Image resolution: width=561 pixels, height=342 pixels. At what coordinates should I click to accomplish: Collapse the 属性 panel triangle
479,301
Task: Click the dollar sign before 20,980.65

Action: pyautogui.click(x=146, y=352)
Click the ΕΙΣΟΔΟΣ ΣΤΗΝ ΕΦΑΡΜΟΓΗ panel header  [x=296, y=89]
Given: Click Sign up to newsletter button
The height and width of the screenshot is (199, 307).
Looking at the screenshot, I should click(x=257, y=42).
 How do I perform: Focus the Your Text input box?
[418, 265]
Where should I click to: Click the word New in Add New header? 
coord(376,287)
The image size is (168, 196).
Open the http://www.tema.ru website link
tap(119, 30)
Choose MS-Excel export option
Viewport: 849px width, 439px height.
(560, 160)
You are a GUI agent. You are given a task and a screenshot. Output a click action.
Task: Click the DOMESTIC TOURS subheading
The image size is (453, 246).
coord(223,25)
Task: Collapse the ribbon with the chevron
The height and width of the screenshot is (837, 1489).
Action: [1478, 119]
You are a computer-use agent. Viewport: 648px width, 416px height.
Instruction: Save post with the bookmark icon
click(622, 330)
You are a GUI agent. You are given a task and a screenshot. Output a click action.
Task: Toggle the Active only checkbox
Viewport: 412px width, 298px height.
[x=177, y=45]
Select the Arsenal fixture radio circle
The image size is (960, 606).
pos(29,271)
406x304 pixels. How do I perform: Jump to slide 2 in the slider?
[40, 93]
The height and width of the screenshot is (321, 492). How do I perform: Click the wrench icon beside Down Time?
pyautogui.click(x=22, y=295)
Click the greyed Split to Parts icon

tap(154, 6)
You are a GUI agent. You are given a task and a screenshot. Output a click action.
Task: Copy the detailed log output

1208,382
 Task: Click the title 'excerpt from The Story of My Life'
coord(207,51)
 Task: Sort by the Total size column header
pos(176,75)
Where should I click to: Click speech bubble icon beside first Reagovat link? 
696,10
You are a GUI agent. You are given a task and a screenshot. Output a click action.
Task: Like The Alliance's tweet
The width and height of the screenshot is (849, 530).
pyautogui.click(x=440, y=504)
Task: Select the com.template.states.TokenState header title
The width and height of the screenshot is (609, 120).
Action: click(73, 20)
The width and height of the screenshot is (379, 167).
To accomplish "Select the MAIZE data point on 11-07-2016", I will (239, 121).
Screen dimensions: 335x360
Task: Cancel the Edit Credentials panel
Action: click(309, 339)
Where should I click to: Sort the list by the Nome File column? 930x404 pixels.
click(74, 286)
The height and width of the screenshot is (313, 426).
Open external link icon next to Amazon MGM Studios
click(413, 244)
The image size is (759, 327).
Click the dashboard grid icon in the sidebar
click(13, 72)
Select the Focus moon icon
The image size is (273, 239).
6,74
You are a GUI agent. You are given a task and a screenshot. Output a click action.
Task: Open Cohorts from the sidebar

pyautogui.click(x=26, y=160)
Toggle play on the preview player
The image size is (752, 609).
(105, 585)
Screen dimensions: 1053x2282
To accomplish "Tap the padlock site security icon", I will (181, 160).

AIM OF THE EXERCISE: Every line of the data must appear again in the answer, exactly as written.

RESPONSE AREA:
Image resolution: width=561 pixels, height=342 pixels. At what coordinates should I click to accomplish: Collapse the 属性 panel triangle
479,301
Task: Click the dollar sign before 20,980.65

Action: pyautogui.click(x=146, y=352)
Click the ΕΙΣΟΔΟΣ ΣΤΗΝ ΕΦΑΡΜΟΓΗ panel header  [x=296, y=89]
Given: Click Sign up to newsletter button
The height and width of the screenshot is (199, 307).
Looking at the screenshot, I should click(x=257, y=42).
 How do I perform: Focus the Your Text input box?
[418, 265]
Where should I click to: Click the word New in Add New header? 
coord(376,287)
The image size is (168, 196).
Open the http://www.tema.ru website link
tap(119, 30)
Choose MS-Excel export option
Viewport: 849px width, 439px height.
(560, 160)
You are a GUI agent. You are given a task and a screenshot. Output a click action.
Task: Click the DOMESTIC TOURS subheading
The image size is (453, 246).
coord(223,25)
Task: Collapse the ribbon with the chevron
The height and width of the screenshot is (837, 1489).
Action: [1478, 119]
You are a computer-use agent. Viewport: 648px width, 416px height.
Instruction: Save post with the bookmark icon
click(622, 330)
You are a GUI agent. You are given a task and a screenshot. Output a click action.
Task: Toggle the Active only checkbox
Viewport: 412px width, 298px height.
[x=177, y=45]
Select the Arsenal fixture radio circle
The image size is (960, 606).
pos(29,271)
406x304 pixels. How do I perform: Jump to slide 2 in the slider?
[40, 93]
The height and width of the screenshot is (321, 492). How do I perform: Click the wrench icon beside Down Time?
pyautogui.click(x=22, y=295)
Click the greyed Split to Parts icon

tap(154, 6)
You are a GUI agent. You are given a task and a screenshot. Output a click action.
Task: Copy the detailed log output

1208,382
 Task: Click the title 'excerpt from The Story of My Life'
coord(207,51)
 Task: Sort by the Total size column header
pos(176,75)
Where should I click to: Click speech bubble icon beside first Reagovat link? 
696,10
You are a GUI agent. You are given a task and a screenshot. Output a click action.
Task: Like The Alliance's tweet
The width and height of the screenshot is (849, 530).
pyautogui.click(x=440, y=504)
Task: Select the com.template.states.TokenState header title
The width and height of the screenshot is (609, 120).
Action: click(73, 20)
The width and height of the screenshot is (379, 167).
To accomplish "Select the MAIZE data point on 11-07-2016", I will (239, 121).
Screen dimensions: 335x360
Task: Cancel the Edit Credentials panel
Action: click(309, 339)
Where should I click to: Sort the list by the Nome File column? 930x404 pixels.
click(74, 286)
The height and width of the screenshot is (313, 426).
Open external link icon next to Amazon MGM Studios
click(413, 244)
The image size is (759, 327).
Click the dashboard grid icon in the sidebar
click(13, 72)
Select the Focus moon icon
The image size is (273, 239).
6,74
You are a GUI agent. You are given a task and a screenshot. Output a click action.
Task: Open Cohorts from the sidebar

pyautogui.click(x=26, y=160)
Toggle play on the preview player
The image size is (752, 609).
(105, 585)
Screen dimensions: 1053x2282
To accomplish "Tap the padlock site security icon", I will (181, 160).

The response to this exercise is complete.